Saved data entries

########################################

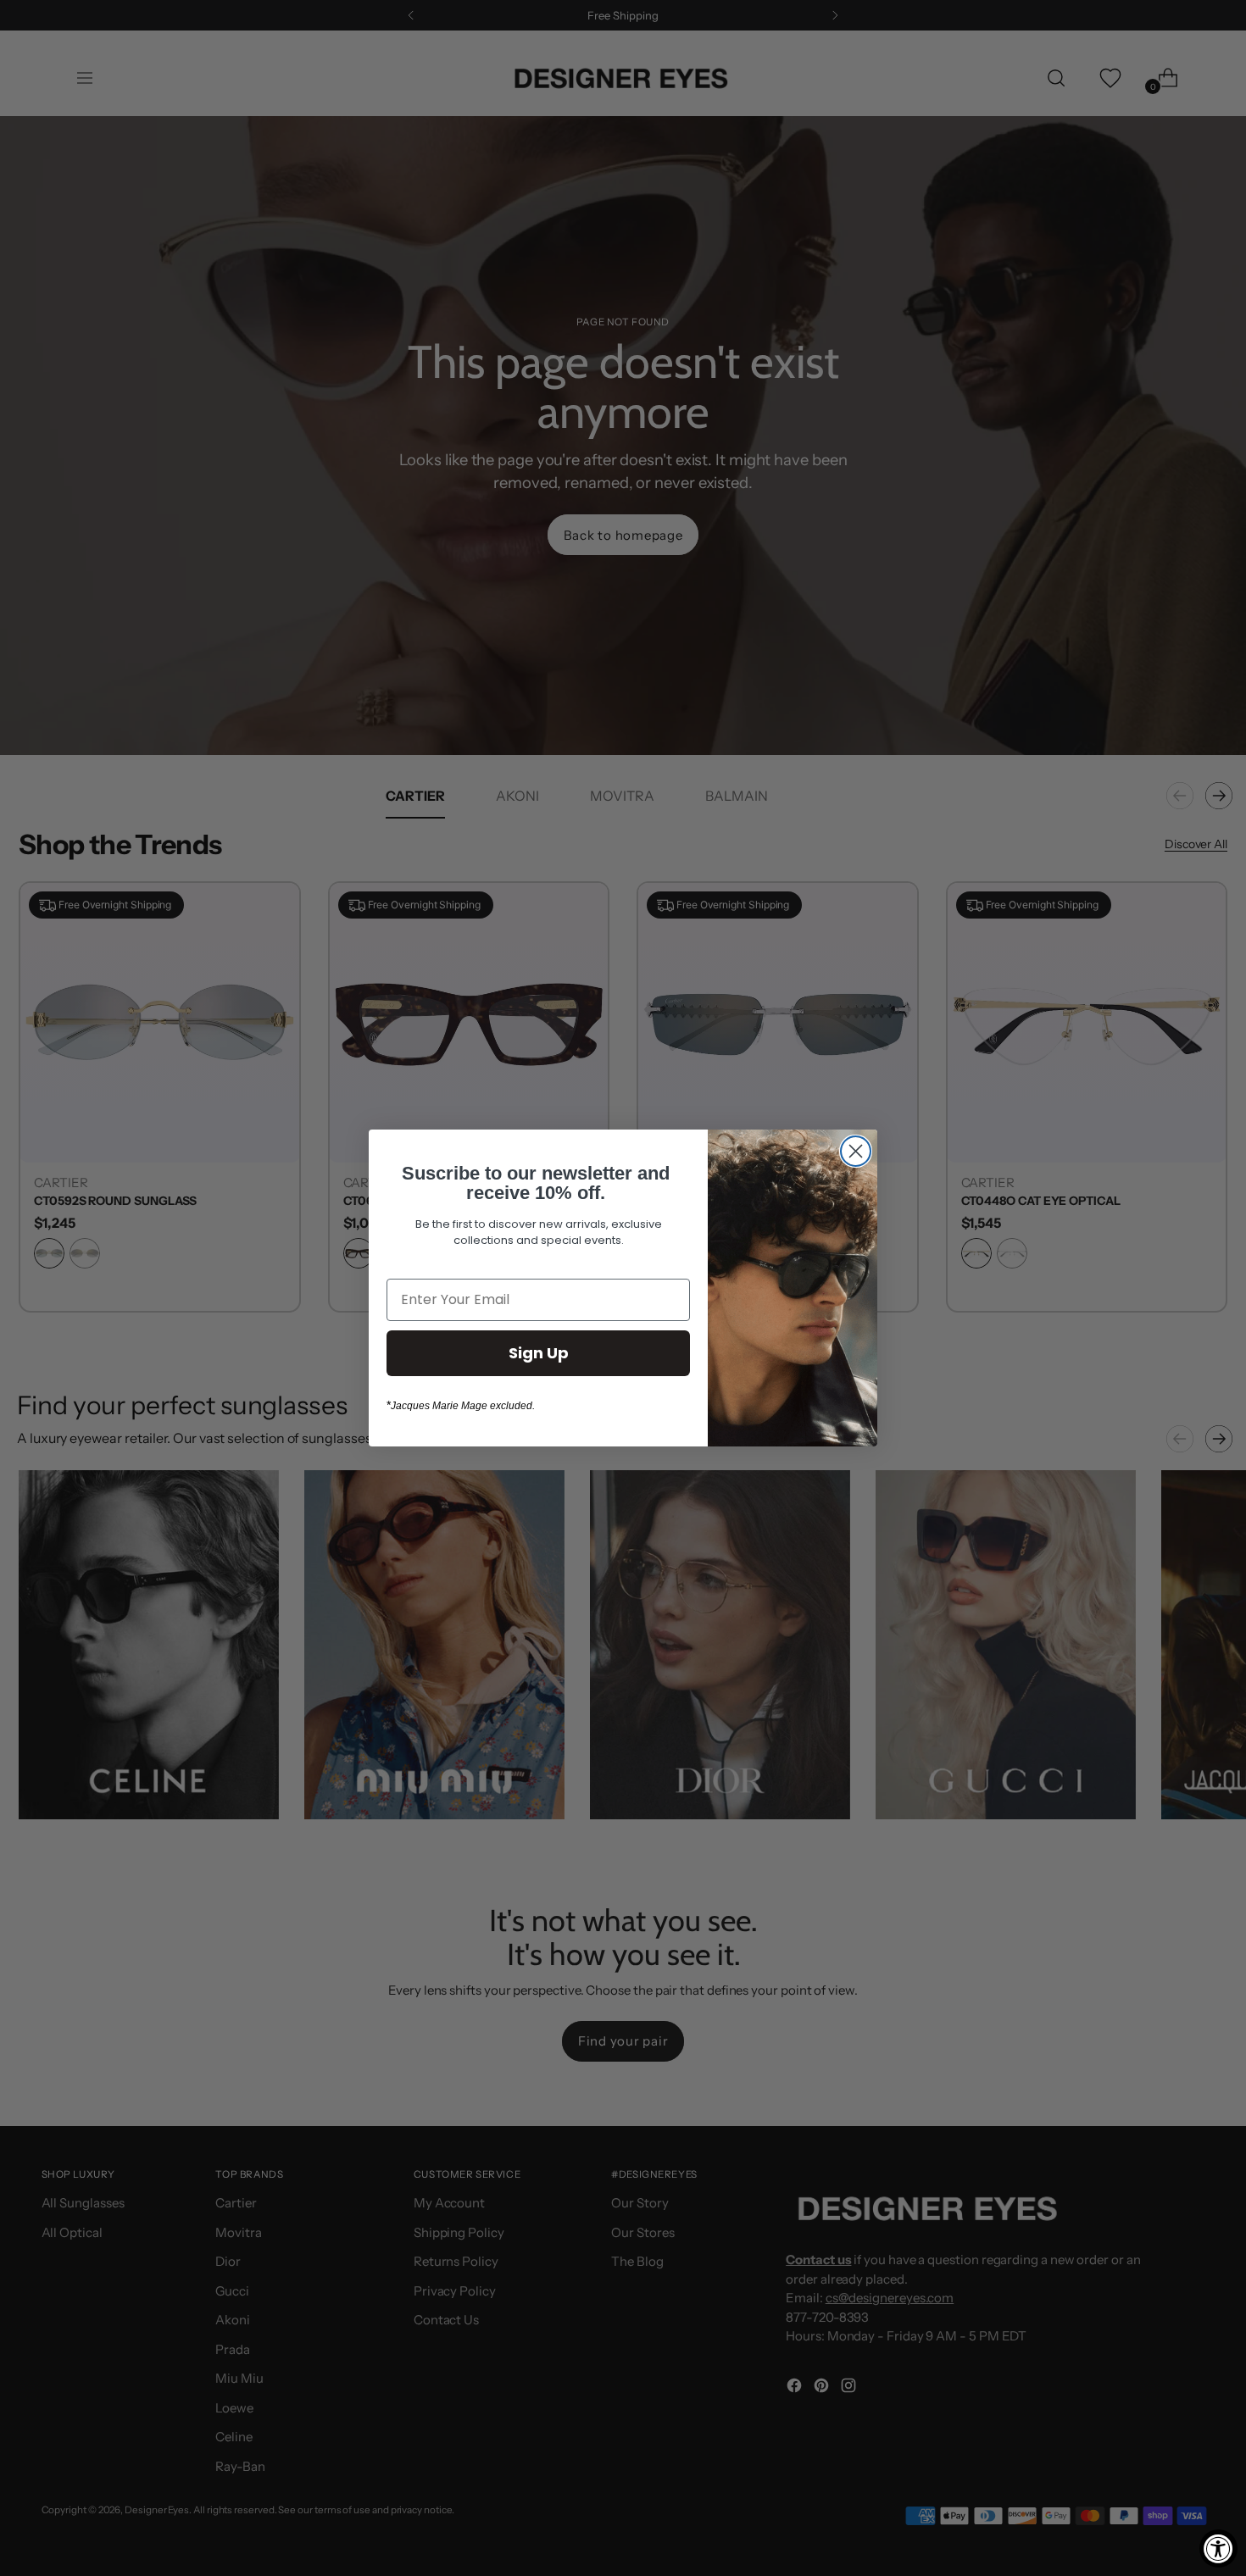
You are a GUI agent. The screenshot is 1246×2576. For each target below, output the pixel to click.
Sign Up (539, 1352)
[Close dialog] (856, 1151)
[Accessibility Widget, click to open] (1218, 2548)
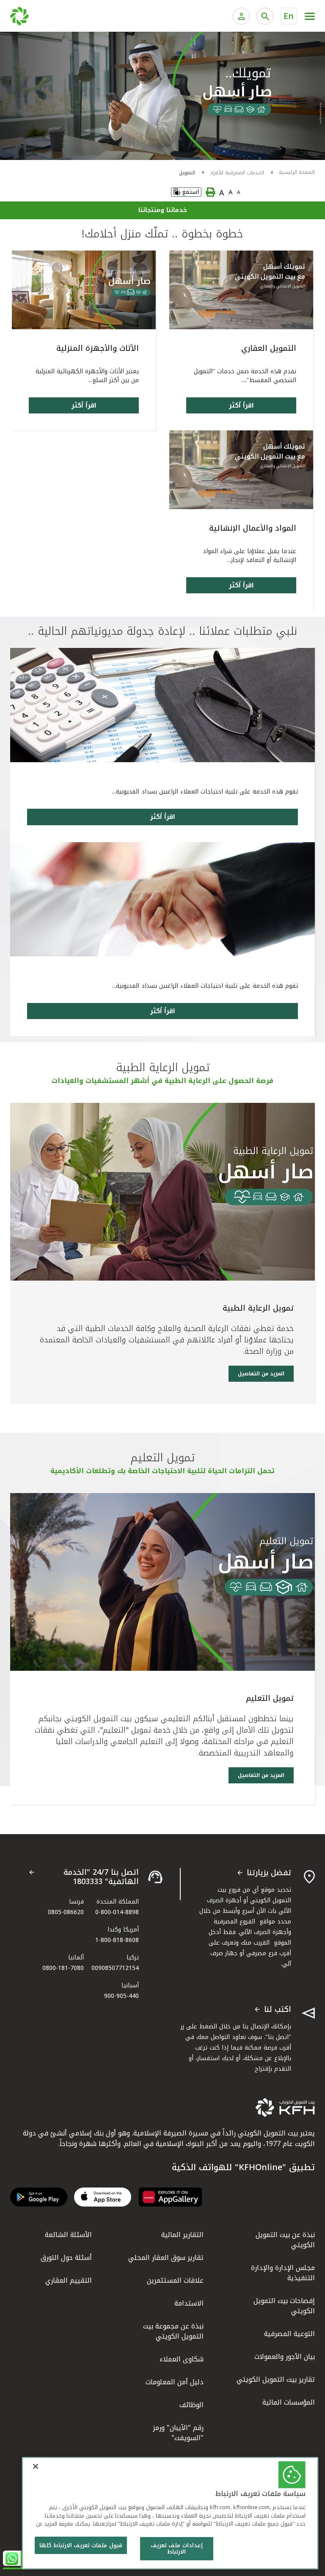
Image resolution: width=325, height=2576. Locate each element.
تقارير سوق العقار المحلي (166, 2257)
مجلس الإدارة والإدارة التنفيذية (283, 2272)
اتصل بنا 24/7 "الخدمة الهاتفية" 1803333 (101, 1877)
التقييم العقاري (68, 2280)
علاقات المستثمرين (175, 2280)
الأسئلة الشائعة (68, 2234)
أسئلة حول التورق (66, 2257)
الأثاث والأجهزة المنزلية (97, 348)
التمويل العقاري (268, 348)
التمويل (187, 172)
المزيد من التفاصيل (261, 1373)
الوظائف (191, 2404)
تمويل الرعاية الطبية (258, 1308)
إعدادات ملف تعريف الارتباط (176, 2548)
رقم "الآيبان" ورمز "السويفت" (178, 2432)
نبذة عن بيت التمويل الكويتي (285, 2239)
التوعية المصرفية (289, 2333)
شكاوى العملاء (182, 2359)
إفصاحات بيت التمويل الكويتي (284, 2305)
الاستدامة (189, 2303)
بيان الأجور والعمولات (284, 2356)
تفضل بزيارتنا (269, 1873)
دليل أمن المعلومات (175, 2382)
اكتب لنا (277, 2009)
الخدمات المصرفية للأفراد (237, 172)
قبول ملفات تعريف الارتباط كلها (80, 2545)
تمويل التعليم (270, 1698)
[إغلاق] (35, 2466)
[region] (170, 2513)
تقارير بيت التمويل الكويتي (276, 2379)
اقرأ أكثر (241, 405)
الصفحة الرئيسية (297, 172)
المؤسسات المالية (288, 2402)
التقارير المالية (182, 2234)
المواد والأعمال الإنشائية (252, 528)
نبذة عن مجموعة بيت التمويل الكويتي (173, 2331)
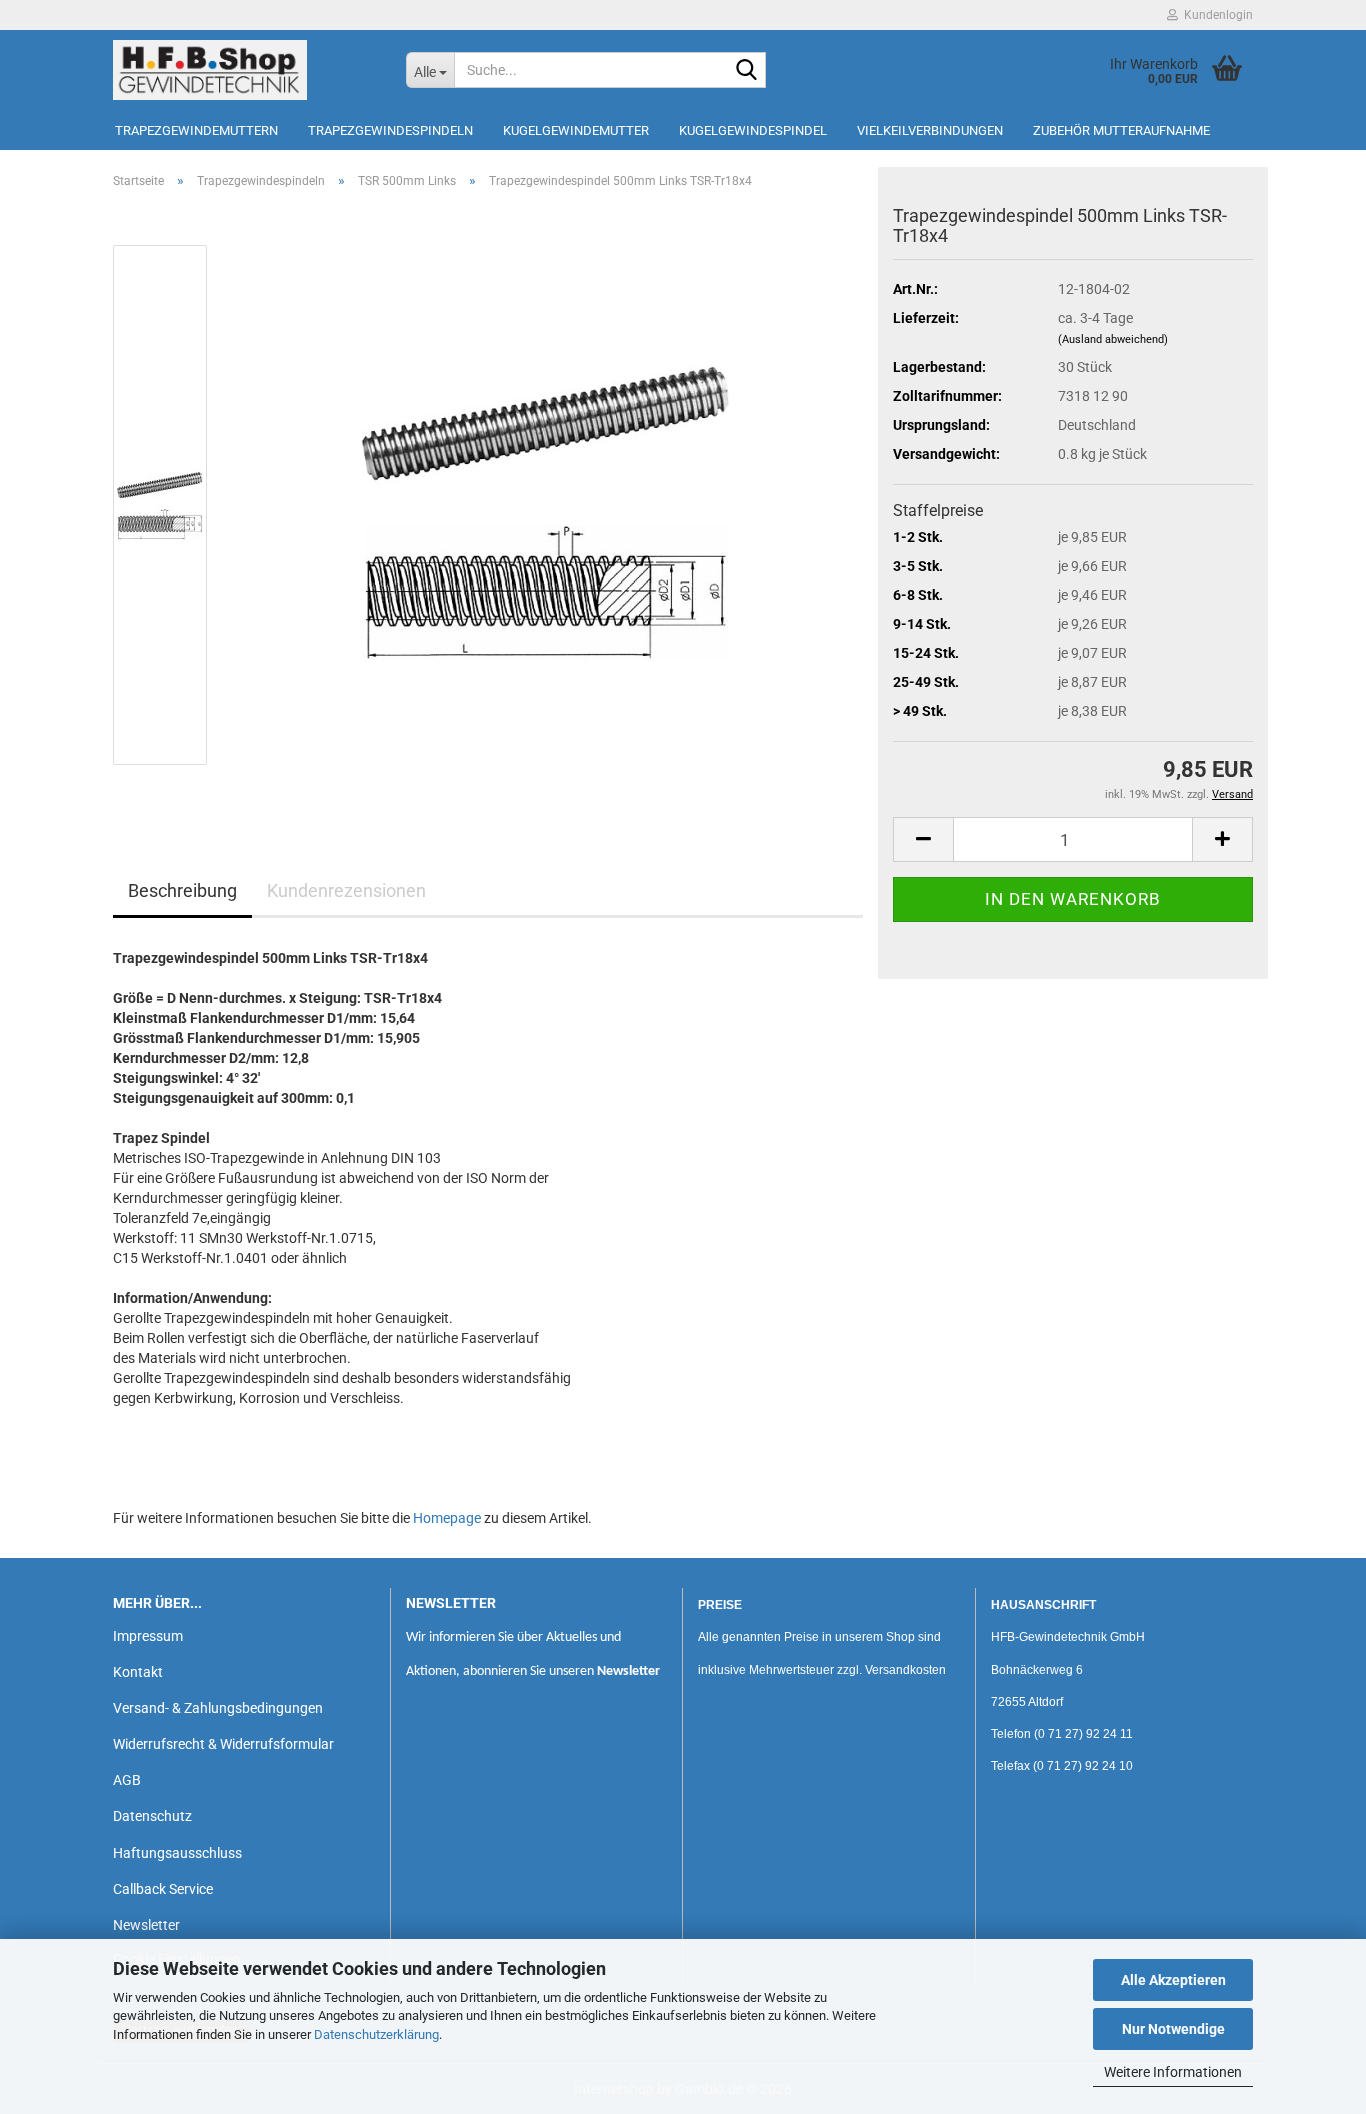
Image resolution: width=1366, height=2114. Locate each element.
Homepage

########################################

§ **Assigned task**
In the entries above, the lines from the one bearing "الاستدامة (189, 2303)" up to and including the one bearing "نبذة عن مجموعة" should be transcribed exactly; no other line is wanted.

§ **Written answer**
الاستدامة (189, 2303)
بيان الأجور والعمولات (284, 2356)
تفضل بزيارتنا (269, 1873)
دليل أمن المعلومات (175, 2382)
اكتب لنا (277, 2009)
الخدمات المصرفية للأفراد (237, 172)
قبول ملفات تعريف الارتباط كلها (80, 2545)
تمويل التعليم (270, 1698)
[إغلاق] (35, 2466)
[region] (170, 2513)
تقارير بيت التمويل الكويتي (276, 2379)
اقرأ أكثر (241, 405)
الصفحة الرئيسية (297, 172)
المؤسسات المالية (288, 2402)
التقارير المالية (182, 2234)
المواد والأعمال الإنشائية (252, 528)
نبذة عن مجموعة بيت التمويل الكويتي (173, 2331)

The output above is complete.